The suffix “-ome” refers to a totality, as The Scientist explains. So, just as a genome would refer to all of the DNA within a single cell, a connectome refers to all the cellular connections within the brain or, more simply, a connectome is a wiring diagram of the brain. In fact, each map reveals the architecture of our brain's white matter. More specifically, each diagram shows how bundles of fiber course through the white matter of the brain to form functional connections between gray matter regions. The fiber bundles look like “colored spaghetti,” Dr. Arthur Toga, a neuroscientist at USC’s Laboratory of Neuroimaging, Keck School of Medicine told Medical Daily.

The colors in these images show the direction of the fibers: red = left-right, green = anterior-posterior, blue = through brain stem. 

White matter fiber architecture of the brain White matter fiber architecture of the brain.
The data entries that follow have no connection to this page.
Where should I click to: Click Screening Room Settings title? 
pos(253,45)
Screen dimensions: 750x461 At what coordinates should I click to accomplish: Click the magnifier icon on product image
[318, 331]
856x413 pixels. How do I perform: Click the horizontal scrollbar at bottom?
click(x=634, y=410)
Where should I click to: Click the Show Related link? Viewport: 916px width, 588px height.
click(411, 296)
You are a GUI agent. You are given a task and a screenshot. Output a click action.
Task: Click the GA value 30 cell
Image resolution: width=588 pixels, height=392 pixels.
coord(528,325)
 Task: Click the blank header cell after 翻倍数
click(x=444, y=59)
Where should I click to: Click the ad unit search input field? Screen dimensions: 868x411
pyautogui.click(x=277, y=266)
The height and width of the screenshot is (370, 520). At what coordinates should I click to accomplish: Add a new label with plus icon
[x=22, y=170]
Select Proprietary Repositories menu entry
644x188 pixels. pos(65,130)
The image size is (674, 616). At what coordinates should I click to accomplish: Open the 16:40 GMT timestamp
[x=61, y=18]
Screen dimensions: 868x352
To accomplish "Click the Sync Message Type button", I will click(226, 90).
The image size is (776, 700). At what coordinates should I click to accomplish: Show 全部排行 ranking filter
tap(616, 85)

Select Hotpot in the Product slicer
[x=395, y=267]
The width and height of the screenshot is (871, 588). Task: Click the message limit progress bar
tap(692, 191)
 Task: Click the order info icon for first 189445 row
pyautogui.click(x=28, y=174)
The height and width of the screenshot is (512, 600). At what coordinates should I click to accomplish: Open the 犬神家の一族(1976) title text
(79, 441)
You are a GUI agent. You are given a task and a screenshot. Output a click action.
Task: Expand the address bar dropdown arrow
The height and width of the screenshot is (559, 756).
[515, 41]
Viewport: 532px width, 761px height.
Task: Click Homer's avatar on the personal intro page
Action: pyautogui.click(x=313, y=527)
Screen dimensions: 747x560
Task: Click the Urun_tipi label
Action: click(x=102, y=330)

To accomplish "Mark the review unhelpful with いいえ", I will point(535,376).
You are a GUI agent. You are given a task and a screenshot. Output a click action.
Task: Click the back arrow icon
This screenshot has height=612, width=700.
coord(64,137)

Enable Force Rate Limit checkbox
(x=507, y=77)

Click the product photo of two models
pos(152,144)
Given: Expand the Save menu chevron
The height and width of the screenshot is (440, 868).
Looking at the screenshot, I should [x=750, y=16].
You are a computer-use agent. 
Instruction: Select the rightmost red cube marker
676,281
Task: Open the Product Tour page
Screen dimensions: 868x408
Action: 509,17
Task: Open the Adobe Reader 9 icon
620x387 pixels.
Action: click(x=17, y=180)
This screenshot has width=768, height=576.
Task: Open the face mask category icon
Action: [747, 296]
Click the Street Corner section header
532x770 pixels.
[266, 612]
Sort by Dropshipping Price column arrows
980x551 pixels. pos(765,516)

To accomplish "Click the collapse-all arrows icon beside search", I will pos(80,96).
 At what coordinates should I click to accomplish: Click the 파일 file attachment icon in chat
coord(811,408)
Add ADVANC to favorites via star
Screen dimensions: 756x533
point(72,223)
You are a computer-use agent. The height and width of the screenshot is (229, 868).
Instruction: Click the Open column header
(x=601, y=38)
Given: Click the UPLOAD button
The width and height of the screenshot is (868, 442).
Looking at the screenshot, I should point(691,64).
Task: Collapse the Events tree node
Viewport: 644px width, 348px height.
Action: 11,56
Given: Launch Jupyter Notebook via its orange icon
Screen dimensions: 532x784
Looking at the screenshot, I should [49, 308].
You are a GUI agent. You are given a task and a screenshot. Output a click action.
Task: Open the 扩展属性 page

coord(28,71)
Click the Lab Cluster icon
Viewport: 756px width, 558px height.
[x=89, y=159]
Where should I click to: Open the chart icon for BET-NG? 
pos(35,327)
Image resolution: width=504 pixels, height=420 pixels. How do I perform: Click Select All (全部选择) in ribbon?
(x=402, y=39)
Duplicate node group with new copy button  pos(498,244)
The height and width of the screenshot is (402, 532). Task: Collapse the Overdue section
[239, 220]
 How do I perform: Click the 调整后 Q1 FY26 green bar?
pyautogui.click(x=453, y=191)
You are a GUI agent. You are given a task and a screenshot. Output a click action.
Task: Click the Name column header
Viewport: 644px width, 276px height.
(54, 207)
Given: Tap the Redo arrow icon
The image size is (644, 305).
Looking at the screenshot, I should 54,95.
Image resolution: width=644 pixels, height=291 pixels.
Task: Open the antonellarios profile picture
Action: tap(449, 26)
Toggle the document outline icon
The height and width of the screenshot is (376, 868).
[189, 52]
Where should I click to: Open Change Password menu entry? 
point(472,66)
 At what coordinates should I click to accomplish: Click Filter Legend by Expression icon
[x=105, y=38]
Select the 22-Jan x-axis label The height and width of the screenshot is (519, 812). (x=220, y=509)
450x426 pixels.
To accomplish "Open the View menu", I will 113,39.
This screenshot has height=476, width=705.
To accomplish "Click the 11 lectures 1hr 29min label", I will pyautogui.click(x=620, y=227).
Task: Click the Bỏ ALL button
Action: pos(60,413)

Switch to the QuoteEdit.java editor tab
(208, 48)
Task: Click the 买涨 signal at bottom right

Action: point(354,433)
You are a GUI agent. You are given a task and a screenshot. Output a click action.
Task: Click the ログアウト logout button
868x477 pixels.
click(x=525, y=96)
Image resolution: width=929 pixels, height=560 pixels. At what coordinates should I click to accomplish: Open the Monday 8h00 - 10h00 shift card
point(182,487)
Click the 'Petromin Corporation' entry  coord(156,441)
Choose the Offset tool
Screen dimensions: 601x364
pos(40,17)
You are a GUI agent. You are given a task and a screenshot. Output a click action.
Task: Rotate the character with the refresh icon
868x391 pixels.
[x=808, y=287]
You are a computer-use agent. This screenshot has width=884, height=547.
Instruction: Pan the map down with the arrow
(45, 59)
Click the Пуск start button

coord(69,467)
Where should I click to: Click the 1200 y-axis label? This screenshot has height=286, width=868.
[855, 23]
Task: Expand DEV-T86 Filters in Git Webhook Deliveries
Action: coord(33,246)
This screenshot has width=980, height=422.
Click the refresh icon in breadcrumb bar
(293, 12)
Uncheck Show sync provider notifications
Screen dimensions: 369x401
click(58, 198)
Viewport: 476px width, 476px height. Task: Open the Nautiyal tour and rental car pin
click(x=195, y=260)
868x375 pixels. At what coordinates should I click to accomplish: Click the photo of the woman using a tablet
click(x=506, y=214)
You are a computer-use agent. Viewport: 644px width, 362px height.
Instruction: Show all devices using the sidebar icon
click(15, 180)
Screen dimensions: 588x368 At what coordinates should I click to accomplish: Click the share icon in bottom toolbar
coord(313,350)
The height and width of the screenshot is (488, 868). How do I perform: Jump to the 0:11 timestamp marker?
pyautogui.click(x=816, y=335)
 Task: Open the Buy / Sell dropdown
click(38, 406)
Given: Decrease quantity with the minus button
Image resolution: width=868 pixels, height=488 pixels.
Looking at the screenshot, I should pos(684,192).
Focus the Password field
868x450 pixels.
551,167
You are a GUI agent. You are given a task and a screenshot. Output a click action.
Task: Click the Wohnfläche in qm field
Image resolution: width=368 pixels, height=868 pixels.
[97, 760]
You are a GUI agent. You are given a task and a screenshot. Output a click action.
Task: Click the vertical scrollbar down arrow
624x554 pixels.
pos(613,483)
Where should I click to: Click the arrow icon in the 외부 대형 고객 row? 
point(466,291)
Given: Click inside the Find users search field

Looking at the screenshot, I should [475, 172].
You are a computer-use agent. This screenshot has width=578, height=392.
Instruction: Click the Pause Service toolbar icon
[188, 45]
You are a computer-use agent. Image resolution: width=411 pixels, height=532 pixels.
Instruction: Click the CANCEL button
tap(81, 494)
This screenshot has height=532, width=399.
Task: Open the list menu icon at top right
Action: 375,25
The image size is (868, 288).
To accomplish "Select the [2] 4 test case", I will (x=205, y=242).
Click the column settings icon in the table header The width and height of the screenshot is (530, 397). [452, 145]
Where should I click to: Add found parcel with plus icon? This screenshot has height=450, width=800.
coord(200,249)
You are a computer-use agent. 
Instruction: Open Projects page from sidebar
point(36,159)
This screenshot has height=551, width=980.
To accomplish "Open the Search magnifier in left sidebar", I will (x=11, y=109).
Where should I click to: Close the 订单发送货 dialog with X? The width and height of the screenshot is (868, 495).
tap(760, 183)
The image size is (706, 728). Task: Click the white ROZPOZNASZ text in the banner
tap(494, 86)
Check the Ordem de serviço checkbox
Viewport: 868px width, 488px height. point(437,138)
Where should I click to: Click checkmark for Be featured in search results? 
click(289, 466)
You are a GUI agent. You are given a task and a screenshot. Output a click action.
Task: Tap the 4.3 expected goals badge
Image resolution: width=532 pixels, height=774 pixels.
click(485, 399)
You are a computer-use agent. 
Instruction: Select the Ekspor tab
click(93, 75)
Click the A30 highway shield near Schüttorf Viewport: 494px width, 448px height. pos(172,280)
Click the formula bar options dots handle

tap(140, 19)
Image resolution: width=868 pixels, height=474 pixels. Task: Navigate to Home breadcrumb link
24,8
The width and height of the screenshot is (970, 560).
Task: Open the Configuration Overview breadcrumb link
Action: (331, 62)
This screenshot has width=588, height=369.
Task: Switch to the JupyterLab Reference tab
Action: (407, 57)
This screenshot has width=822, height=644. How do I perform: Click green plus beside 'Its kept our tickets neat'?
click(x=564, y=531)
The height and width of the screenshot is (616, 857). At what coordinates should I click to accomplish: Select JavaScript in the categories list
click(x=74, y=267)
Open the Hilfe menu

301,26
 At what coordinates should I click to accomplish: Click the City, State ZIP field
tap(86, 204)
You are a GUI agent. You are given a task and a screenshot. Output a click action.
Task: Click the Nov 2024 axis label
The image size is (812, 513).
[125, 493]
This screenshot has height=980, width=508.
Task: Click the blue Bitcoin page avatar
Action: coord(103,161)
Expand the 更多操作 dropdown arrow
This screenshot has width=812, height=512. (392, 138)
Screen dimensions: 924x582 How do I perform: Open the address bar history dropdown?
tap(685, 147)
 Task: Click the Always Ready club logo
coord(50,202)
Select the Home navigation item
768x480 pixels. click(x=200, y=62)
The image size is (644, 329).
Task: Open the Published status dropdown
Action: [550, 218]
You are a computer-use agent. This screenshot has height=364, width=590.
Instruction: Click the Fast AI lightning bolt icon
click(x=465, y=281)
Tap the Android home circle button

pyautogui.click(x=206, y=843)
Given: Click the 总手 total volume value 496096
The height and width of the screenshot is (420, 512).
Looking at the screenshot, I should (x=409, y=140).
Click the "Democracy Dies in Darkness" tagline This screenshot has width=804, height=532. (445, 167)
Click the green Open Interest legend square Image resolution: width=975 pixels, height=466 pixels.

Courtesy of the Human Connectome Project

I’ve forgotten my brain basics. Can you remind me?  

Medical Daily’s got your back. Our brains are mostly made of neurons, with scientists estimating their total number at 100 billion. These specialized cells of the nervous system are unique in that they have branching dendrites and axons, which serve as pathways allowing signals to travel from neuron to neuron. Information is sent by means of chemical and electrical pulses across conjunction sites referred to as synapses.

The brain’s outermost layer is made up of gray matter, which mostly contains neuron cell bodies. Tucked beneath the gray matter is white matter, which mostly consists of axons and glial cells, essentially support workers to the axons. White matter's main function is to facilitate communication between the neurons located in near and far regions of gray matter. Overall, the brain is an always pulsing, integrated network of short- and long-range connections between brain parts.

A much more extensive summary of brain basics can be found here.

Who is behind the Human Connectome Project?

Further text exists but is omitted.